The study concluded that bariatric patients should gain professional advice on which bra to wear to help reduce bra-related problems. The results of the study, which assessed the bra-related health problems faced by women undergoing obesity surgery, found that current methods of bra fitting lack the consistency and fall short of addressing recurring difficulties this specific group of patients face.
“After exhaustive calculations in a clinical environment, we concluded that no traditional bra can fit the breast shape in this group appropriately,” said study author, Mr Atul Khanna from the Sandwell and West Birmingham NHS Trust, UK. “What is out there in the shops for the female public, is simply not fit for purpose. In fact I question whether any woman has ever existed, whose measurements conform to many of the large bras currently available.”
Khanna and colleagues approached bariatric support groups and collected data on age, bra size, bariatric and breast surgery, symptoms, and patients’ experience with bra fitting. Recommended bra sizes were calculated using traditional and Optifit methods, bra manufacturing data were used to calculate the dimensions and proportions of commercially-available bras.
Twenty four participants answered the survey and 21 were measured. Over 70% of the participants reported one or more symptoms (Figure 1) related to breast volume of ill-fitted bra ranging from infra mammary skin rash (50%), shoulder pain (42%) and neck pain (29%).

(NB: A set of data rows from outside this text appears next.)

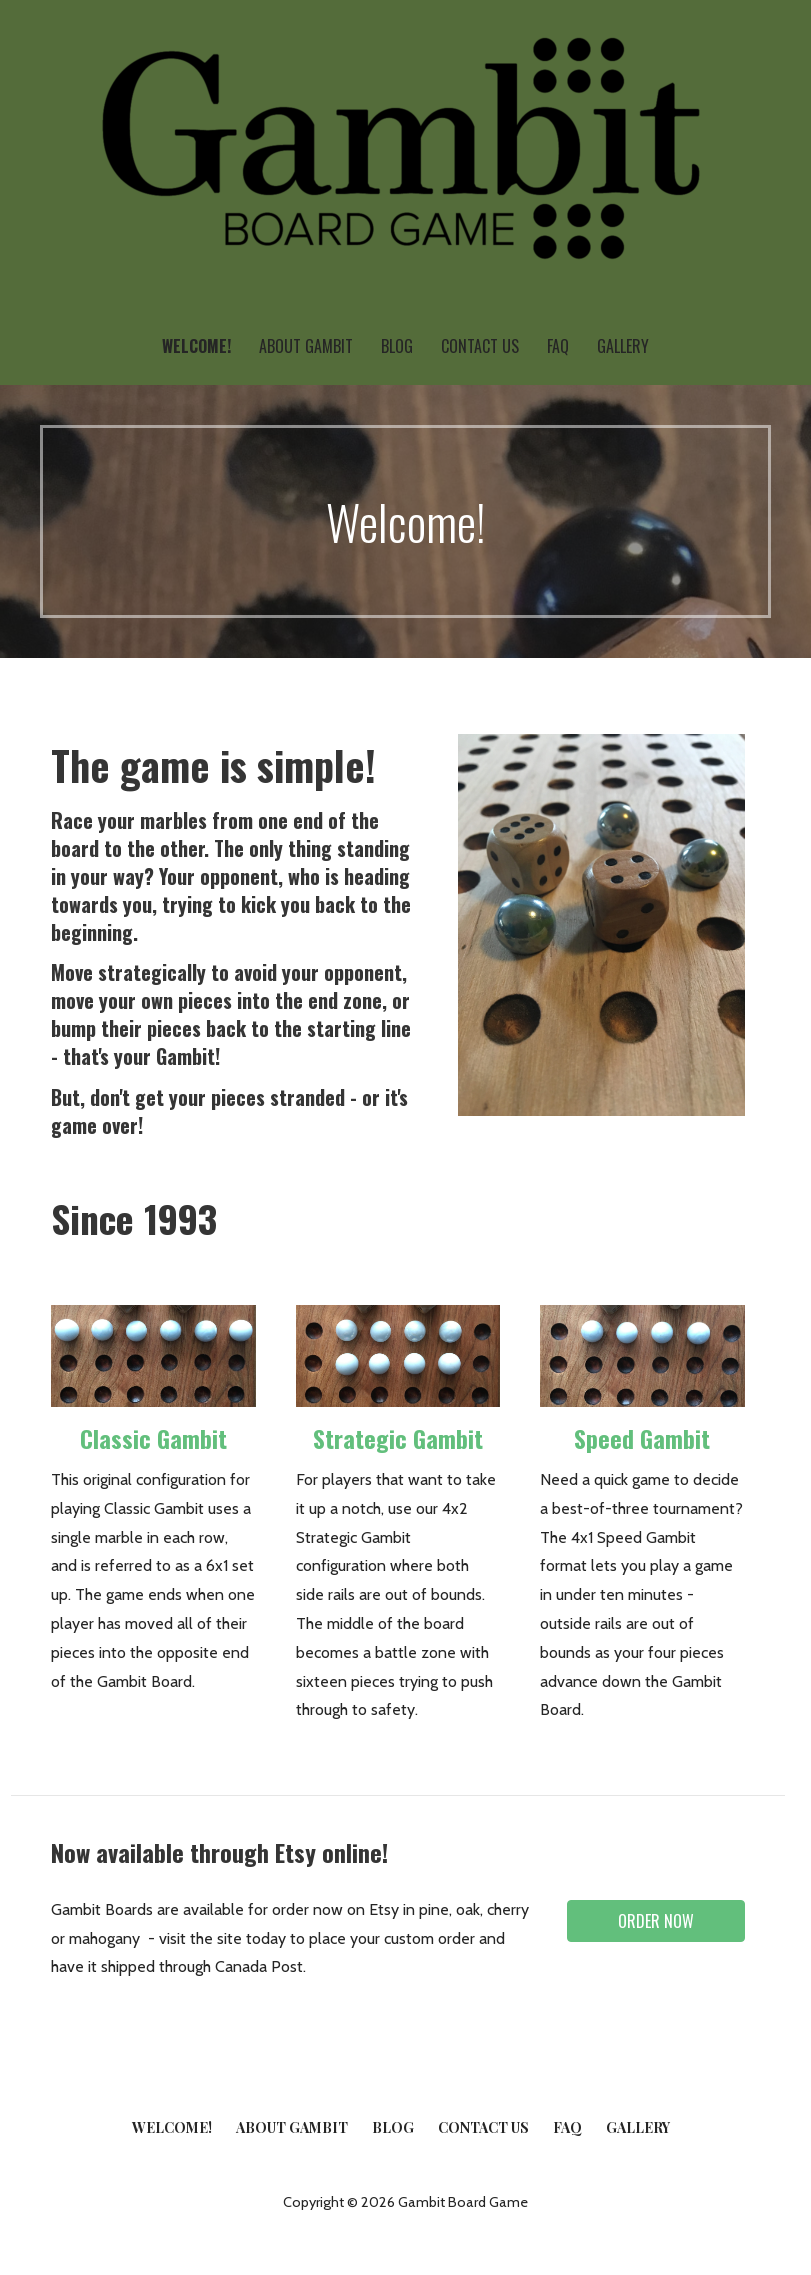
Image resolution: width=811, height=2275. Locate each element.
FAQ (558, 346)
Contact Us (480, 346)
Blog (397, 346)
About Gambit (306, 346)
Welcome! (196, 346)
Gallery (623, 346)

Post-bariatric participants were more likely to consider or have had breast surgery than the pre-bariatric (p<0.04). Physical symptoms were the most likely reason for surgery in both groups. If offered well supporting bra to solve their symptoms, those considering breast surgery are more likely to change their minds in the pre-bariatric group, compared to the post-bariatric one (p<0.04). None of the participants were offered professional bra fitting as part of the bariatric multi-disciplinary service.
Sixty-five percent of participants had at least one professional bra fitting in the past. However, inconsistency in sizes for the same brands and shops were experienced by 71% and between different brands or shops by 92% of respondents.
“The breast is actually one of the hardest organs to assess objectively: it varies in volume, width, height, projection, tissue density, composition, shape and position on the chest,” added Khanna. “As a plastic surgeon, I have to take a wide range of measurements to ensure satisfactory outcomes, whether for reduction surgery, reconstruction or aesthetic enlargement.
When buying bras, comfort was most important than appearance and fashion with an average score of 9.7, compared to 5.1 out of 10. Participants reported common patterns of problems with bra designs such as too narrow straps and sliding of the lower edge of bra (bra slide).
When measured for bra fitting all participants were found to wear wrong fitting bras. Eighty-three percent of respondents wore bands that were too tight with an average of two sizes smaller than the calculated one (p<0.002). They also tended to wear cups that were two sizes smaller than their calculated (p<0.003).
“This study cements the research which I have been working on for the last ten years, on the back of which I have recently co-created a new system called Optifit based on three measurements to define frame, depth and volume, rather than the traditional and outdated two used over the last hundred years,” he concluded. “Surgery and medicine has come far in this period, it’s time for the fashion industry to move with the times.”
The outcomes from the study entitled ‘Should the Breast Fit the Bra, or the Bra Fit the Breast?’ were first presented at the British Obesity & Metabolic Surgery Society (BOMSS) in January 2014.